# Records to process
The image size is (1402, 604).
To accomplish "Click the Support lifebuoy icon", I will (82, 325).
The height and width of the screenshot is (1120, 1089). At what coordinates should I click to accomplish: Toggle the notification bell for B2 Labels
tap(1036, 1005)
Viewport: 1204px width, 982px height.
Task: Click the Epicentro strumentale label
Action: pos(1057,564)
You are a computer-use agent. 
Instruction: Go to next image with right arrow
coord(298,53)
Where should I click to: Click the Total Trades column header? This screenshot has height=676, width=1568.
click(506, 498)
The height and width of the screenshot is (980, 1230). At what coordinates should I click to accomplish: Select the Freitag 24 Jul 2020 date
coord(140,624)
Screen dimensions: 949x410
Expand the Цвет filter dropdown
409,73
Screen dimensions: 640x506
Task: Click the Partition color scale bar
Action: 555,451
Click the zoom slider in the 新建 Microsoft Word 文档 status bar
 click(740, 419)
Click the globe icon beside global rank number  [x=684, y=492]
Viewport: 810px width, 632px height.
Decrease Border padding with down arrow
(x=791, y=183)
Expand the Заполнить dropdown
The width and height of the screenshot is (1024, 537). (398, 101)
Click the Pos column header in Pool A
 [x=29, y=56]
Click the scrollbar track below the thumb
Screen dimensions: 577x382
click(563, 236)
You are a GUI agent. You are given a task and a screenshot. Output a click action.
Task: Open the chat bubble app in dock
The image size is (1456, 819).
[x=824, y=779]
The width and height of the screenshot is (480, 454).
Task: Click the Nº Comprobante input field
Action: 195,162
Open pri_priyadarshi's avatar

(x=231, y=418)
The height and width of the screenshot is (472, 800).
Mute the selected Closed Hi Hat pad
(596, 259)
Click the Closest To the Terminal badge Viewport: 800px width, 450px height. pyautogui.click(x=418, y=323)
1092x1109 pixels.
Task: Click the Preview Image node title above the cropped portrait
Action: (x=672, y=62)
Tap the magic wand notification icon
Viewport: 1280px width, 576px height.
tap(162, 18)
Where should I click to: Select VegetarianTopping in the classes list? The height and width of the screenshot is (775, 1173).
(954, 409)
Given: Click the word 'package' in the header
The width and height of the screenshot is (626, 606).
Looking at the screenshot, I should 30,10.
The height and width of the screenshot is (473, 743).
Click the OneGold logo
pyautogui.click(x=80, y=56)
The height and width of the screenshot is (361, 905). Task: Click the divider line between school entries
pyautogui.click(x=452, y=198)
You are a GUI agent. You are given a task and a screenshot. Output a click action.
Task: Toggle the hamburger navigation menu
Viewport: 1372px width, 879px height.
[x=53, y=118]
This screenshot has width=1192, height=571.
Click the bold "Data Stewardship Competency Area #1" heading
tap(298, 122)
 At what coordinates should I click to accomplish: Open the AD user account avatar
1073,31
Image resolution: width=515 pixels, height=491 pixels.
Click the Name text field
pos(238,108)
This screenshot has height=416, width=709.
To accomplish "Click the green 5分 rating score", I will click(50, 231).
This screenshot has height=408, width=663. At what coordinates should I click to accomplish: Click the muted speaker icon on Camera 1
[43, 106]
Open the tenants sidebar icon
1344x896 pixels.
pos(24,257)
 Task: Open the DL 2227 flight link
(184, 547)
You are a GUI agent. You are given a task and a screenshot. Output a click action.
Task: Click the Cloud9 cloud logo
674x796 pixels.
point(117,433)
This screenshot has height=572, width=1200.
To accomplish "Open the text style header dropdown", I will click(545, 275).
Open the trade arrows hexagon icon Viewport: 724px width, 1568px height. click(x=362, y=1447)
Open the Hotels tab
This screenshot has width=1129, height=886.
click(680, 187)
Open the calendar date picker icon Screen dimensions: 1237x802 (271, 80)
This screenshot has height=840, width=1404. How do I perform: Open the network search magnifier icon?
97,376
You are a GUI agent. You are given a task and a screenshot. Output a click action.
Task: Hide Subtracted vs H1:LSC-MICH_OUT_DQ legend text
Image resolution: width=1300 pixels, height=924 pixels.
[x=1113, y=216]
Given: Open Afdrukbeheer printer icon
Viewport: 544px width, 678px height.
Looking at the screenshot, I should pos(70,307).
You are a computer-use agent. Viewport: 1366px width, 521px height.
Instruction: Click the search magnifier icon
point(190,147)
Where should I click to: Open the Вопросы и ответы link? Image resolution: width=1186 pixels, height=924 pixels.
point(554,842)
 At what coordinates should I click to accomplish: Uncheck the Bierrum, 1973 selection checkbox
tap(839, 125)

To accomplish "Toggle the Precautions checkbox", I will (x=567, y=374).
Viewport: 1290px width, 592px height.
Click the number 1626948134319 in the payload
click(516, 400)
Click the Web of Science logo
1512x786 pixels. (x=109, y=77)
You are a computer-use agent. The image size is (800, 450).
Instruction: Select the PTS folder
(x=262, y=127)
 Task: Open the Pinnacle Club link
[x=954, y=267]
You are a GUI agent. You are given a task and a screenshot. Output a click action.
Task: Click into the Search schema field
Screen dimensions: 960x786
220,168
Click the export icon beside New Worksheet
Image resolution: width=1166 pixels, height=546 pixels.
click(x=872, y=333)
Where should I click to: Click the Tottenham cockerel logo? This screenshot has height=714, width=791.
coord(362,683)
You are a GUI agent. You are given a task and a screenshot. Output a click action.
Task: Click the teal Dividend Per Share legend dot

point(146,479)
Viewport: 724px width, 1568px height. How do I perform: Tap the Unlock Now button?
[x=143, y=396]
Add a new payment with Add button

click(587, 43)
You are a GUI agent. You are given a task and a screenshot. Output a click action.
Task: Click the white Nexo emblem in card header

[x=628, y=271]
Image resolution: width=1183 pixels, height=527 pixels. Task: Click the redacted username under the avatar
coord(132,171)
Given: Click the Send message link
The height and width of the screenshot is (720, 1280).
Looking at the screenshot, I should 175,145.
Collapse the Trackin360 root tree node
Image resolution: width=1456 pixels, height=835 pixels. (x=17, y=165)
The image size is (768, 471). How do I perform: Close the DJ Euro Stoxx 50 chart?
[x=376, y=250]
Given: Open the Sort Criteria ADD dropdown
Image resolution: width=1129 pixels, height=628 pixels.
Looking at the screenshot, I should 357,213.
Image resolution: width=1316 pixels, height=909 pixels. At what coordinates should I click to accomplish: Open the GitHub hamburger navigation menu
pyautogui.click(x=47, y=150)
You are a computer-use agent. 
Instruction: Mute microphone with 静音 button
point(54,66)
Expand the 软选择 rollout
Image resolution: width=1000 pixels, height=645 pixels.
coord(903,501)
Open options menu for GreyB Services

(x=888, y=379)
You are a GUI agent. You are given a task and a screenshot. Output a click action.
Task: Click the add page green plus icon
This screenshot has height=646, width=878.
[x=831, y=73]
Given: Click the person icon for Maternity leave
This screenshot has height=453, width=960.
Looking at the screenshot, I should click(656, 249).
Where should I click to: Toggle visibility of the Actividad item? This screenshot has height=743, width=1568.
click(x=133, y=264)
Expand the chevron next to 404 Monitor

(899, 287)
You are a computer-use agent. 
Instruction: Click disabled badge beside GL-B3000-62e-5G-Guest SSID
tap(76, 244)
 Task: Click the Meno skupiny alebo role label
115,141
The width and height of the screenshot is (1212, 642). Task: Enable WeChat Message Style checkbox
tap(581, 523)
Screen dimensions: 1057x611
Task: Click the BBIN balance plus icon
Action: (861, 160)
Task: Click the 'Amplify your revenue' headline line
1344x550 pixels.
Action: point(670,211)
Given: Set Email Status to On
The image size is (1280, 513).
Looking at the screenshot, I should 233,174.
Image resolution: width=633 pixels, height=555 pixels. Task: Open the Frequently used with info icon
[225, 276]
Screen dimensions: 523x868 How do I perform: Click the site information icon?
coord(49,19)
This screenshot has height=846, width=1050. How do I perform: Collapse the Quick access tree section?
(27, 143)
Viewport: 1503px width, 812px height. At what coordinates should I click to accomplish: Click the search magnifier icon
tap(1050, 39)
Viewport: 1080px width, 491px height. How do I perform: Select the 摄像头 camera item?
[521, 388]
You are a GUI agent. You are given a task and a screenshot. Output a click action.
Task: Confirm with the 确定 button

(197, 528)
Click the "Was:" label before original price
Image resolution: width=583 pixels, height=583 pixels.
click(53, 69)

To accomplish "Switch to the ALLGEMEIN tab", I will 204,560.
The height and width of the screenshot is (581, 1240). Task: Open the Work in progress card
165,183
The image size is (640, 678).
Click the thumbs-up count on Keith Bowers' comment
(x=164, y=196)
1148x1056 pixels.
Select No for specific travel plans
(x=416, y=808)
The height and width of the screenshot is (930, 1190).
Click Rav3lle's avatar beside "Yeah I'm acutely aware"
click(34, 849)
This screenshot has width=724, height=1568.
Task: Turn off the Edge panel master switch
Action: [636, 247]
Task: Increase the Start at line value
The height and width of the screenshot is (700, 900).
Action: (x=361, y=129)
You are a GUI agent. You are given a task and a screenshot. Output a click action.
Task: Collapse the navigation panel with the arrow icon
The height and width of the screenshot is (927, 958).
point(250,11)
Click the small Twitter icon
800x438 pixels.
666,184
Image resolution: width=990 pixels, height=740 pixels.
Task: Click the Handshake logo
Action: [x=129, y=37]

# How to complete this task
Scan the data above. Return every line with "will" in it.

# Final answer
To accomplish "Click the Support lifebuoy icon", I will (82, 325).
To accomplish "Click the green 5分 rating score", I will click(50, 231).
To accomplish "Open the text style header dropdown", I will click(545, 275).
To accomplish "Toggle the Precautions checkbox", I will (x=567, y=374).
To accomplish "Switch to the ALLGEMEIN tab", I will 204,560.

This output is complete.